One aspect of the present invention is continued hermetic sealing across the connector after repeated connections and disconnections.
Another aspect of the present invention is a renewable seal via a replaceable cartridge in a connector with sockets.
Another aspect of the present invention is to remove water from contact pins, at least in part, via an elastomeric diaphragm water when the connectors are being mated underwater.
Another aspect of the present invention is to avoid electricity leakage, in part, by using insulating gel contained in the replaceable cartridge.
Another aspect of the present invention is using cone-shaped perforations in an elastomeric diaphragm to attenuate water ingress and gel egress from a replaceable cartridge.
Another aspect of the present invention is tapered ribs in pin guide-through holes in the rear housing of the gel cartridge.
Another aspect of the present invention is to enable water expulsion during connector connection via water pathways.

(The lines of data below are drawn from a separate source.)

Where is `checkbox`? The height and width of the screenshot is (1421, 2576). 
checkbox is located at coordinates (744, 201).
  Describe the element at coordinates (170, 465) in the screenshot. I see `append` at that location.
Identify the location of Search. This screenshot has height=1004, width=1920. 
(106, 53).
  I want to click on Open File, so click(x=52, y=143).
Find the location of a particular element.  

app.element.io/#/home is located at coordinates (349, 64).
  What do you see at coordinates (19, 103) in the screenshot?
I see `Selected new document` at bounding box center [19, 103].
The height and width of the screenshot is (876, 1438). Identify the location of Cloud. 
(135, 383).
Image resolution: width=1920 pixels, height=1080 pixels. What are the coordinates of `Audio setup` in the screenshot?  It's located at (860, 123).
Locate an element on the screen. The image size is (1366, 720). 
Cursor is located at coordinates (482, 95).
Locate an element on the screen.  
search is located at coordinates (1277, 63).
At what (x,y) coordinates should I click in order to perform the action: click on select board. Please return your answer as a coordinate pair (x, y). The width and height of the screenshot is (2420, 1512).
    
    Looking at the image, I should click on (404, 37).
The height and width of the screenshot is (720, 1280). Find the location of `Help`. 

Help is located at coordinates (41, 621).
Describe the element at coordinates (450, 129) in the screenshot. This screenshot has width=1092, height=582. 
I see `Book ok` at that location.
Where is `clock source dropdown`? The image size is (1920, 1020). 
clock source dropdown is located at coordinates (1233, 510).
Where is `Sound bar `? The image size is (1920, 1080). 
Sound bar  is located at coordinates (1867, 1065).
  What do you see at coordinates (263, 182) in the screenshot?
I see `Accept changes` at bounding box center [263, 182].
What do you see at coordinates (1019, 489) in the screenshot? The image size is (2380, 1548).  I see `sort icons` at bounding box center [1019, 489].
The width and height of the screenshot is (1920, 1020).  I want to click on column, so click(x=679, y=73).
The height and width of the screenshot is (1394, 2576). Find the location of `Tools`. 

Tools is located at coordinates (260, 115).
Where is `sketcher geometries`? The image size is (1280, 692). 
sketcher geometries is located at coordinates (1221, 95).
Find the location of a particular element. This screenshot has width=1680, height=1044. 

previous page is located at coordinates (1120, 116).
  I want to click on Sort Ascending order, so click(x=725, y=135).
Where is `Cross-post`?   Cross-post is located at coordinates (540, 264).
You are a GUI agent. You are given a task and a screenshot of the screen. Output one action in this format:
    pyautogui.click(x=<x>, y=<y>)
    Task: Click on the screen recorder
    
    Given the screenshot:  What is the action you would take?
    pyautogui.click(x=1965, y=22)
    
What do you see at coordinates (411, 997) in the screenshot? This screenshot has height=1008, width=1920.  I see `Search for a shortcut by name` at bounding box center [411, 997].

Another aspect of the present invention is to facilitate water reintroduction during disconnection.
Another aspect of the present invention is ease of connector assembly and disassembly. And another aspect is ease of cartridge replacement using a gasket or an o-ring and a retainer nut or using either of the gasket or the o-ring with a retaining ring.
Those skilled in the art will further appreciate the above-noted features and advantages of the invention together with other important aspects thereof upon reading the detailed description that follows in conjunction with the drawings.
BRIEF DESCRIPTION OF THE FIGURES For more complete understanding of the features and advantages of the present invention, reference is now made to the detailed description of the invention along with the accompanying figures, wherein:
FIG. 1A shows an aft perspective view of a mated connector, male receptacle and female plug, in accordance with an exemplary embodiment of the present invention;
FIG. 1B shows an exploded cross section view of an exemplary gel cartridge assembly of a connector, taken along line XX of FIG. 1A, in accordance with an embodiment of the present invention;
FIG. 1C shows a perspective view of a receptacle with pins from a mating end, in accordance with an exemplary embodiment of the present invention;
FIG. 2A shows a cross section view of a mated exemplary connector, where the cross section is taken along line XX of FIG. 1A, in accordance with an embodiment of the present invention;
FIG. 2B shows a portion of FIG. 2A in greater detail;
FIG. 2C shows a cross section view, taken along line XX of FIG. 1A, of another exemplary embodiment of a female shell with gel cartridge, in accordance with the present invention;
FIG. 3 shows a cross section of the exemplary female plug with a gel cartridge, taken along line XX of FIG. 1A, in accordance with an embodiment of the present invention;
FIG. 4 shows an exploded cross section view of FIG. 3's exemplary female plug, in accordance with an embodiment of the present invention;
FIG. 5A shows a cross section view of an exemplary male receptacle, taken along line XX of FIG. 1A, in accordance with an embodiment of the present invention;
FIG. 5B shows a contact pin region of FIG. 5A in greater detail; and
FIGS. 6A and 6C show a method of connecting and disconnecting a connector, respectively, in accordance with an exemplary embodiment of the present invention; and FIG. 6B shows a portion of the method of 6A in greater detail.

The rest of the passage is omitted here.